When the internationally acclaimed prima donna Adelina Patti (1843-1919) first took to the stage there in 1873, it was a major coup for the Vienna Court Opera, which had not long been open. Patti was the Adele of her day, an operatic superstar, and for a new venue it was a fantastic PR opportunity. Hence the fuss made of Patti after her first performance there on 6th October 1873, when Director Steiner handed this especially commissioned silver presentation casket to her on stage. The press widely reported the event, and were told that the casket was 'an antique and over 400 years old', which appeared to be contradicted by the fact that it had views etched on it of the newly built Vienna Court Opera.
Adelina Patti was born into a musical family in Madrid on the 19th February 1843, to a Sicilian father and an Italian mother, both of whom were opera singers.

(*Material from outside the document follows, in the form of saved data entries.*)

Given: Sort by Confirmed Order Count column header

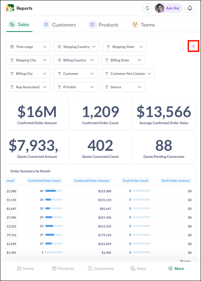Looking at the screenshot, I should pyautogui.click(x=44, y=181).

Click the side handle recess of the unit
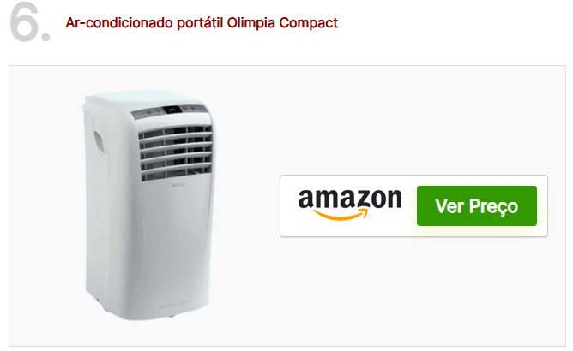pos(99,141)
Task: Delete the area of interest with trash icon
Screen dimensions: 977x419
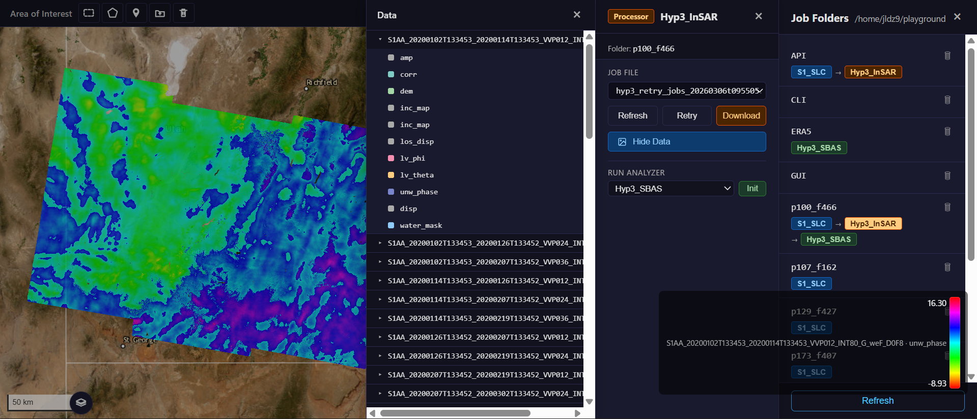Action: pos(183,13)
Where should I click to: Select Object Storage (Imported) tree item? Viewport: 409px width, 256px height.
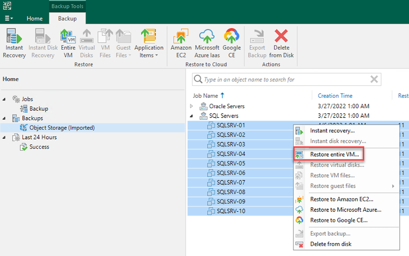pyautogui.click(x=62, y=128)
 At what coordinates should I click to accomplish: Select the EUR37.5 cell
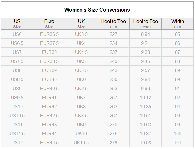(x=49, y=43)
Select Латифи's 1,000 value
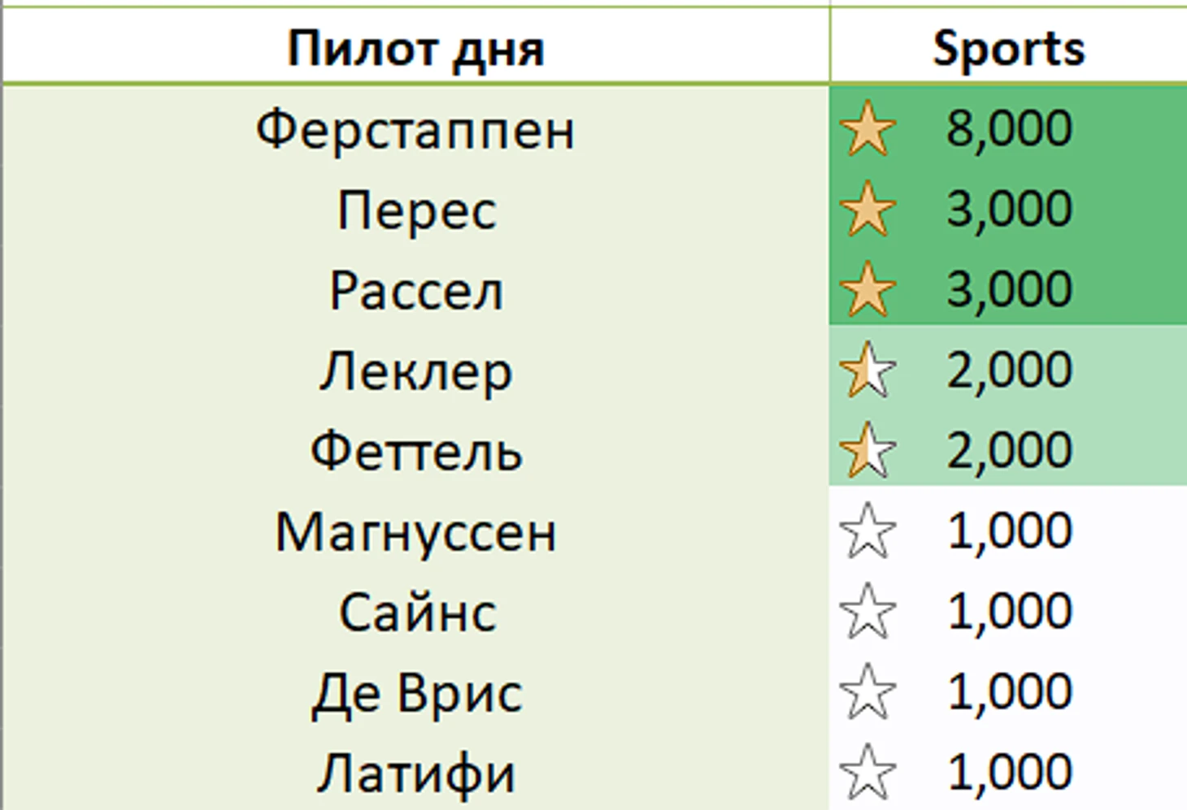The width and height of the screenshot is (1187, 810). tap(1009, 772)
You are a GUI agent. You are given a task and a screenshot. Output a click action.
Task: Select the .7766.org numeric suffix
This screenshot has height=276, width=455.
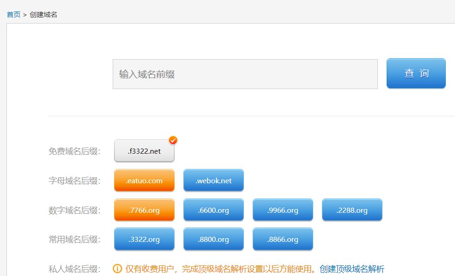point(144,210)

The family moved to New York in 1847, living in the Wakefield section of the Bronx, where her home still stands. Her parents recognised her vocal potential early and at the age of just seven Patti appeared in concerts across New York City. The child prodigy dazzled audiences, performing her first operatic role in 1859 aged just sixteen as the lead in Gaetano Donizetti's Lucia di Lammermoor, winning huge critical acclaim. Patti developed into a coloratura soprano with perfectly equalised vocal registers and a surprisingly warm, satiny tone. Her supreme talent derived from the quality of her voice and the 'vocal gymnastics' she was able to perform, apparently effortlessly. As a known beauty, she also shone as an actress, and achieved notable success in comedy operas such as Mozart's 'Don Giovanni'.

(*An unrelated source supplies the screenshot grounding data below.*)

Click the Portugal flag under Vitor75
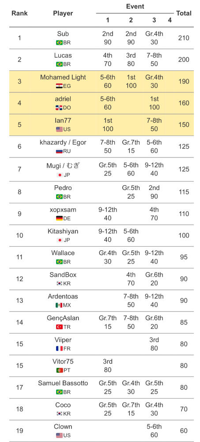This screenshot has height=442, width=200. [60, 370]
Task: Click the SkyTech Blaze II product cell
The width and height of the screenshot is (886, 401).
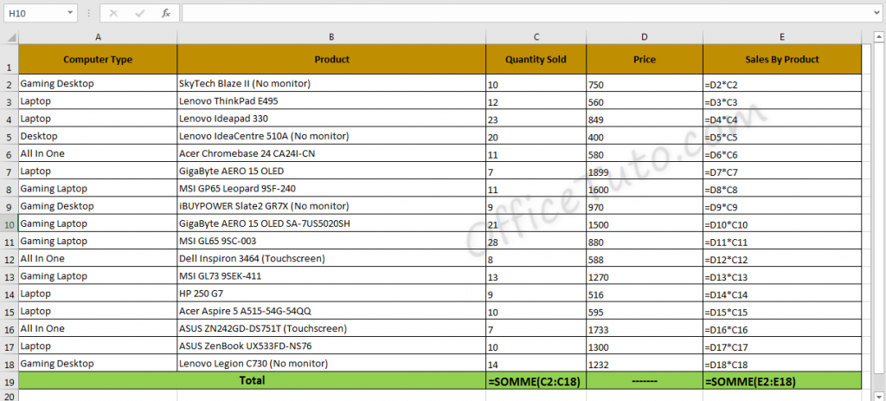Action: (331, 85)
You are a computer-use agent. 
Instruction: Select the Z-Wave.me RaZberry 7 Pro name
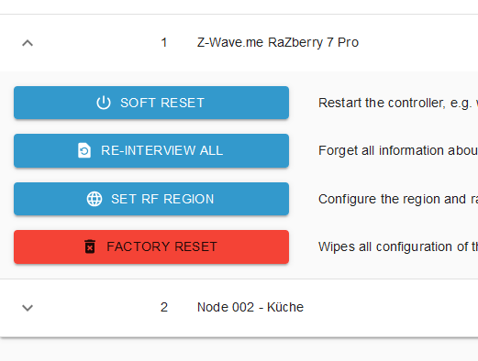(x=278, y=42)
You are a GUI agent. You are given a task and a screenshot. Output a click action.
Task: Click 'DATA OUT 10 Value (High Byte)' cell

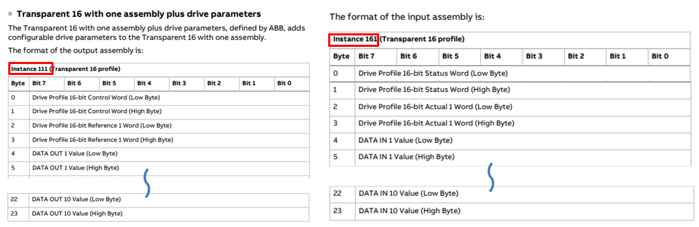tap(77, 213)
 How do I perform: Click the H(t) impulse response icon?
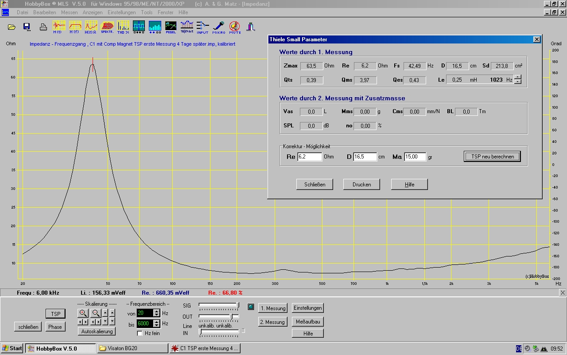point(59,27)
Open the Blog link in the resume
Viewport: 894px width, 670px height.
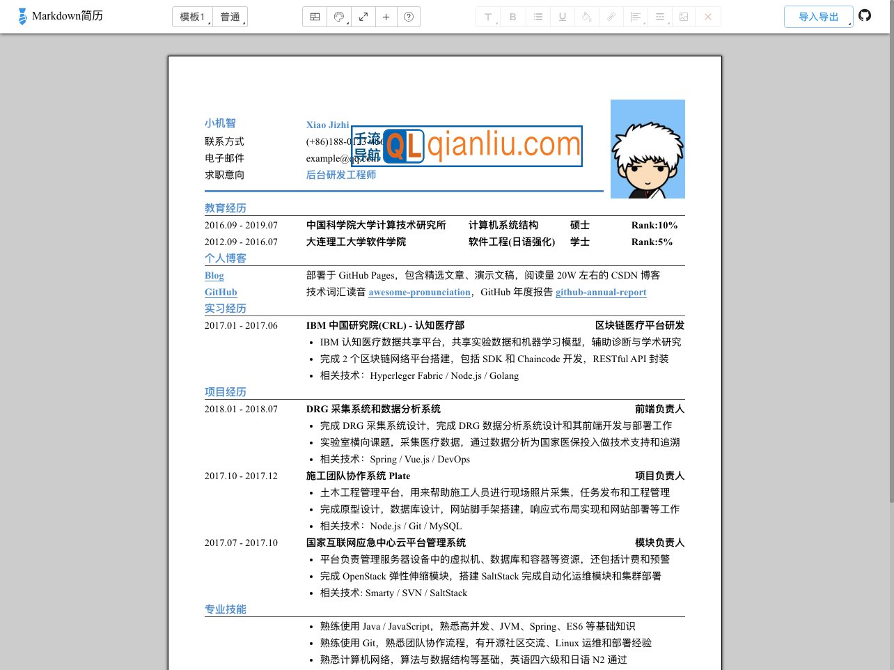pyautogui.click(x=214, y=276)
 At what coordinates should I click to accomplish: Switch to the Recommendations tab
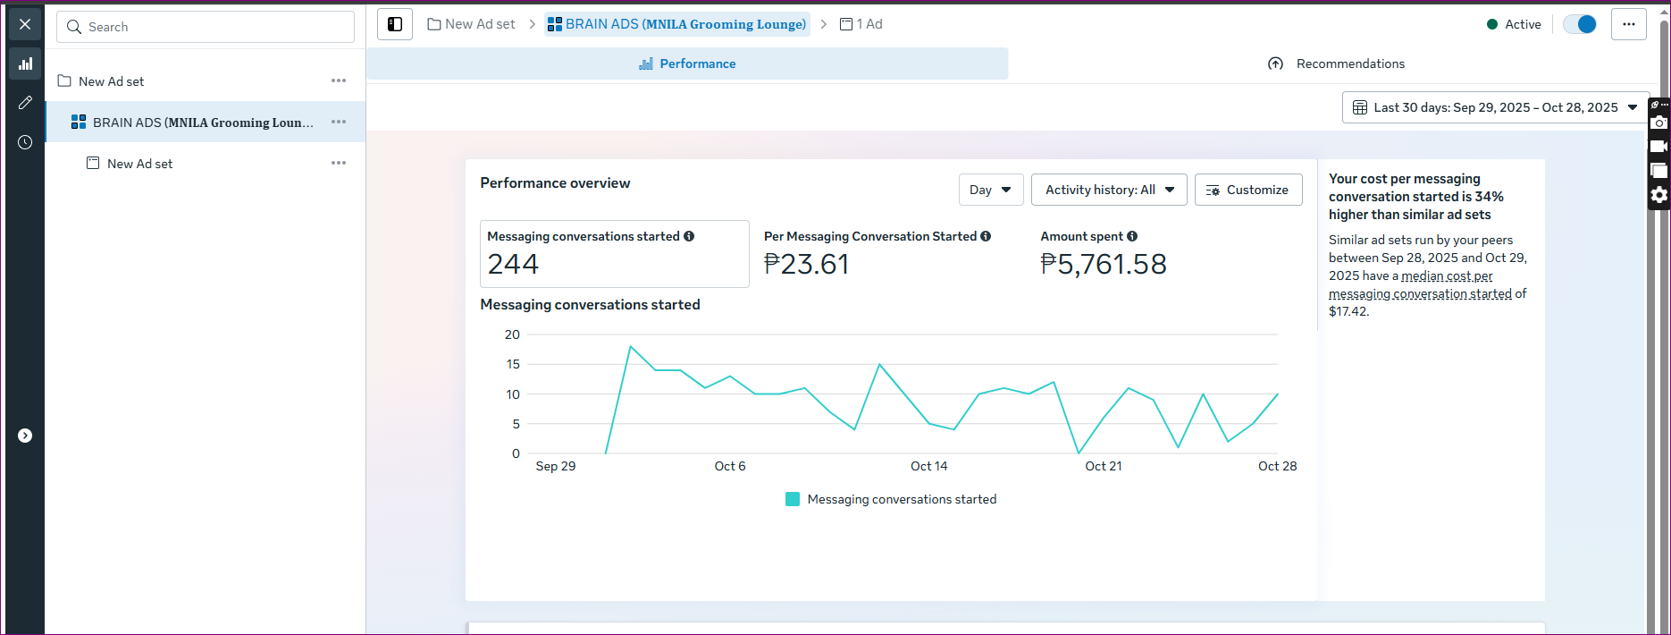coord(1337,64)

Patti toured the musical capitals of Europe, travelling internationally as a major star for the next 20 years, not returning to the United States until the early 1880s. As the famous composer Giuseppe Verdi wrote in 1877, she was a "stupendous artist", being perhaps the finest singer who had every lived - a view shared by music critics and social commentators of her era.
When Adelina Patti performed in Vienna and received this casket, the Chicago Tribune wrote 'Vienna is just now in ecstatic bliss over the artistic singing and acting of Adelina Patti ... she stands now at the zenith of artistic perfection. Her still youthful appearance, coupled with the dramatic power which a long experience on the stage has imparted her, makes her, aside from her great vocal talent, the foremost of lyric artists of the day ... The price of admission is very high - 60 florins a box, and 10 florins for a seat; but when you hear her, you at once feel that your money has been worthily invested. What a rich harvest awaits her in the United States!'
Patti's stratospheric career garnered huge riches; she was a shrewd business woman, a master of publicity, had impeccable contacts, and moved effortlessly in the highest echelons of Victorian society. Her personal life was also colourful, and with the public as interested in her private life as public life she was at the very forefront of the birth of 'celebrity'. Interestingly she lived the tail end of her life in Wales - at 'Craig-Y-Nos Castle', in the Brecon Beacons near Swansea.
Today Adelina Patti is something of an enigma. The second most celebrated woman in the world in the year of 1900, after Queen Victoria, is today almost forgotten - unless of course you are an opera lover.